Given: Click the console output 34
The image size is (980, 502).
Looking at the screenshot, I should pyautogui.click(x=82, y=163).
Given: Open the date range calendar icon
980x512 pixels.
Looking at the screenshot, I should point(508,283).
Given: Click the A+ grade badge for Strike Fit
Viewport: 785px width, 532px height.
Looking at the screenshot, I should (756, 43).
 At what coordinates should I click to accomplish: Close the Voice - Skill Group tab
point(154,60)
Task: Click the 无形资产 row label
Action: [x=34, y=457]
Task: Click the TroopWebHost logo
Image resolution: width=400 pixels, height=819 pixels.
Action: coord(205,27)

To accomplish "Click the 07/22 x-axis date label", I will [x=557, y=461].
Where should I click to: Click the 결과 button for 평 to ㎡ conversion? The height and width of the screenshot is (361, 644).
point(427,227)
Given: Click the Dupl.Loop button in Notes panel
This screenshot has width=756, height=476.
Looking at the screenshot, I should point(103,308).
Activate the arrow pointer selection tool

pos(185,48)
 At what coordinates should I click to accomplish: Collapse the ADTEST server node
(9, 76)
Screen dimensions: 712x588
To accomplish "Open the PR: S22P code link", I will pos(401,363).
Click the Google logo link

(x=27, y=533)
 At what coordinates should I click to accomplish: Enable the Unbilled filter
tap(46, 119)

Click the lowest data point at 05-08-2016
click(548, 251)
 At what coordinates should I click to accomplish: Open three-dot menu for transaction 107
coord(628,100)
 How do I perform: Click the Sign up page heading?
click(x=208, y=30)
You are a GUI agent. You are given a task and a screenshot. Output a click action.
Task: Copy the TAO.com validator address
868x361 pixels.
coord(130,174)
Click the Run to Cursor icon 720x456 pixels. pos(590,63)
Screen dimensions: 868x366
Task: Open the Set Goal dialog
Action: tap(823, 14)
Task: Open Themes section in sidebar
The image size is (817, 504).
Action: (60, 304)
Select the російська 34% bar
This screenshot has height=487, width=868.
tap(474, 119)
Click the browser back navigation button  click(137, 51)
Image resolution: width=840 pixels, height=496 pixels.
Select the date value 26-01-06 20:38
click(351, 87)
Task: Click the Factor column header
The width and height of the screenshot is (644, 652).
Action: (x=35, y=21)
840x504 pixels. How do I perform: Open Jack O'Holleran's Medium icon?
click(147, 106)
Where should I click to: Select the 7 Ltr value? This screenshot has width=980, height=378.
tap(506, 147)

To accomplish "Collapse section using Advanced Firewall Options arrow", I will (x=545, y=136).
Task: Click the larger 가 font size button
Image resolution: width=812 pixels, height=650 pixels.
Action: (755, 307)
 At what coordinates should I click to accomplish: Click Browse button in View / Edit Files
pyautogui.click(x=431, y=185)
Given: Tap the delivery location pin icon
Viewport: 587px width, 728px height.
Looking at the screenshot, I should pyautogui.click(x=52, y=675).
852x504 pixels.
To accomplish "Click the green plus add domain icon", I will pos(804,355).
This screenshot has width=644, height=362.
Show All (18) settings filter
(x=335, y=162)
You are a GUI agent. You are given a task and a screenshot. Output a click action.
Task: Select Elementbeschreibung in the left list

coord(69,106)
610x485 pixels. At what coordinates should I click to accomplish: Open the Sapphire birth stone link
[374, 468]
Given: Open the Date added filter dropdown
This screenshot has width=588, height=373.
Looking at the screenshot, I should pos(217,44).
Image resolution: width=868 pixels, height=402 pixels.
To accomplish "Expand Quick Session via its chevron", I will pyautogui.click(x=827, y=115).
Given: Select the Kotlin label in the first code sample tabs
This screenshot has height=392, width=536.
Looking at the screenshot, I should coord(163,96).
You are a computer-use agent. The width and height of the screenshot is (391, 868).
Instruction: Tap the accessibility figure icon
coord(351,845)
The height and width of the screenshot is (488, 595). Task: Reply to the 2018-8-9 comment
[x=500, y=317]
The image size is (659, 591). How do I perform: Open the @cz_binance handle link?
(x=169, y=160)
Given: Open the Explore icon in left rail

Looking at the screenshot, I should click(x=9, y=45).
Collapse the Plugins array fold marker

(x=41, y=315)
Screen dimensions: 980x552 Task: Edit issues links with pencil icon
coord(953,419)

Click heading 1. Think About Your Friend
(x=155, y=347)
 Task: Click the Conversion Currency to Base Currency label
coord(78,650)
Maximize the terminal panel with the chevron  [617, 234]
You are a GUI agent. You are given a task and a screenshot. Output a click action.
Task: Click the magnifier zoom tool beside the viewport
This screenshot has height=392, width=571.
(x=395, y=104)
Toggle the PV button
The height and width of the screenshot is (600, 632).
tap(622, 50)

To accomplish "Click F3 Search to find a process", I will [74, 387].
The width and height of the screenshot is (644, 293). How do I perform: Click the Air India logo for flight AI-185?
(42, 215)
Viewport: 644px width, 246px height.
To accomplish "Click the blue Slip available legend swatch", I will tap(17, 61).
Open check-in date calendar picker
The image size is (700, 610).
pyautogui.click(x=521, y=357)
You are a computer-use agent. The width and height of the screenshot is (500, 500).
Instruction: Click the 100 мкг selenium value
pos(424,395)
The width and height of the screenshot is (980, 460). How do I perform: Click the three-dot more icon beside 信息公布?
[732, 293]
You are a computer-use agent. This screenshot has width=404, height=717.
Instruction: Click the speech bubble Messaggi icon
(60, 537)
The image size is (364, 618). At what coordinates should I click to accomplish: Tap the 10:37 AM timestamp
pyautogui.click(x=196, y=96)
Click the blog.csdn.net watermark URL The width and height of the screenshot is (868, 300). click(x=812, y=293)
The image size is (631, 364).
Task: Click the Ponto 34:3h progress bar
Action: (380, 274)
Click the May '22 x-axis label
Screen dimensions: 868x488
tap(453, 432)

^^^^^^^^

- PROBLEM REQUIREMENTS -
Only an exact retyping of the full data will do.

- EXERCISE SOLUTION -
Given: Click the console output 34
The image size is (980, 502).
Looking at the screenshot, I should pyautogui.click(x=82, y=163).
Given: Open the date range calendar icon
980x512 pixels.
Looking at the screenshot, I should point(508,283).
Given: Click the A+ grade badge for Strike Fit
Viewport: 785px width, 532px height.
Looking at the screenshot, I should (756, 43).
 At what coordinates should I click to accomplish: Close the Voice - Skill Group tab
point(154,60)
Task: Click the 无形资产 row label
Action: [x=34, y=457]
Task: Click the TroopWebHost logo
Image resolution: width=400 pixels, height=819 pixels.
Action: coord(205,27)

To accomplish "Click the 07/22 x-axis date label", I will [x=557, y=461].
Where should I click to: Click the 결과 button for 평 to ㎡ conversion? The height and width of the screenshot is (361, 644).
point(427,227)
Given: Click the Dupl.Loop button in Notes panel
This screenshot has width=756, height=476.
Looking at the screenshot, I should point(103,308).
Activate the arrow pointer selection tool

pos(185,48)
 At what coordinates should I click to accomplish: Collapse the ADTEST server node
(9, 76)
Screen dimensions: 712x588
To accomplish "Open the PR: S22P code link", I will pos(401,363).
Click the Google logo link

(x=27, y=533)
 At what coordinates should I click to accomplish: Enable the Unbilled filter
tap(46, 119)

Click the lowest data point at 05-08-2016
click(548, 251)
 At what coordinates should I click to accomplish: Open three-dot menu for transaction 107
coord(628,100)
 How do I perform: Click the Sign up page heading?
click(x=208, y=30)
You are a GUI agent. You are given a task and a screenshot. Output a click action.
Task: Copy the TAO.com validator address
868x361 pixels.
coord(130,174)
Click the Run to Cursor icon 720x456 pixels. pos(590,63)
Screen dimensions: 868x366
Task: Open the Set Goal dialog
Action: tap(823, 14)
Task: Open Themes section in sidebar
The image size is (817, 504).
Action: (60, 304)
Select the російська 34% bar
This screenshot has height=487, width=868.
tap(474, 119)
Click the browser back navigation button  click(137, 51)
Image resolution: width=840 pixels, height=496 pixels.
Select the date value 26-01-06 20:38
click(351, 87)
Task: Click the Factor column header
The width and height of the screenshot is (644, 652).
Action: (x=35, y=21)
840x504 pixels. How do I perform: Open Jack O'Holleran's Medium icon?
click(147, 106)
Where should I click to: Select the 7 Ltr value? This screenshot has width=980, height=378.
tap(506, 147)

To accomplish "Collapse section using Advanced Firewall Options arrow", I will (x=545, y=136).
Task: Click the larger 가 font size button
Image resolution: width=812 pixels, height=650 pixels.
Action: (755, 307)
 At what coordinates should I click to accomplish: Click Browse button in View / Edit Files
pyautogui.click(x=431, y=185)
Given: Tap the delivery location pin icon
Viewport: 587px width, 728px height.
Looking at the screenshot, I should pyautogui.click(x=52, y=675).
852x504 pixels.
To accomplish "Click the green plus add domain icon", I will pos(804,355).
This screenshot has width=644, height=362.
Show All (18) settings filter
(x=335, y=162)
You are a GUI agent. You are given a task and a screenshot. Output a click action.
Task: Select Elementbeschreibung in the left list

coord(69,106)
610x485 pixels. At what coordinates should I click to accomplish: Open the Sapphire birth stone link
[374, 468]
Given: Open the Date added filter dropdown
This screenshot has width=588, height=373.
Looking at the screenshot, I should pos(217,44).
Image resolution: width=868 pixels, height=402 pixels.
To accomplish "Expand Quick Session via its chevron", I will pyautogui.click(x=827, y=115).
Given: Select the Kotlin label in the first code sample tabs
This screenshot has height=392, width=536.
Looking at the screenshot, I should coord(163,96).
You are a computer-use agent. The width and height of the screenshot is (391, 868).
Instruction: Tap the accessibility figure icon
coord(351,845)
The height and width of the screenshot is (488, 595). Task: Reply to the 2018-8-9 comment
[x=500, y=317]
The image size is (659, 591). How do I perform: Open the @cz_binance handle link?
(x=169, y=160)
Given: Open the Explore icon in left rail

Looking at the screenshot, I should click(x=9, y=45).
Collapse the Plugins array fold marker

(x=41, y=315)
Screen dimensions: 980x552 Task: Edit issues links with pencil icon
coord(953,419)

Click heading 1. Think About Your Friend
(x=155, y=347)
 Task: Click the Conversion Currency to Base Currency label
coord(78,650)
Maximize the terminal panel with the chevron  [617, 234]
You are a GUI agent. You are given a task and a screenshot. Output a click action.
Task: Click the magnifier zoom tool beside the viewport
This screenshot has height=392, width=571.
(x=395, y=104)
Toggle the PV button
The height and width of the screenshot is (600, 632).
tap(622, 50)

To accomplish "Click F3 Search to find a process", I will [74, 387].
The width and height of the screenshot is (644, 293). How do I perform: Click the Air India logo for flight AI-185?
(42, 215)
Viewport: 644px width, 246px height.
To accomplish "Click the blue Slip available legend swatch", I will tap(17, 61).
Open check-in date calendar picker
The image size is (700, 610).
pyautogui.click(x=521, y=357)
You are a computer-use agent. The width and height of the screenshot is (500, 500).
Instruction: Click the 100 мкг selenium value
pos(424,395)
The width and height of the screenshot is (980, 460). How do I perform: Click the three-dot more icon beside 信息公布?
[732, 293]
You are a computer-use agent. This screenshot has width=404, height=717.
Instruction: Click the speech bubble Messaggi icon
(60, 537)
The image size is (364, 618). At what coordinates should I click to accomplish: Tap the 10:37 AM timestamp
pyautogui.click(x=196, y=96)
Click the blog.csdn.net watermark URL The width and height of the screenshot is (868, 300). click(x=812, y=293)
The image size is (631, 364).
Task: Click the Ponto 34:3h progress bar
Action: (380, 274)
Click the May '22 x-axis label
Screen dimensions: 868x488
tap(453, 432)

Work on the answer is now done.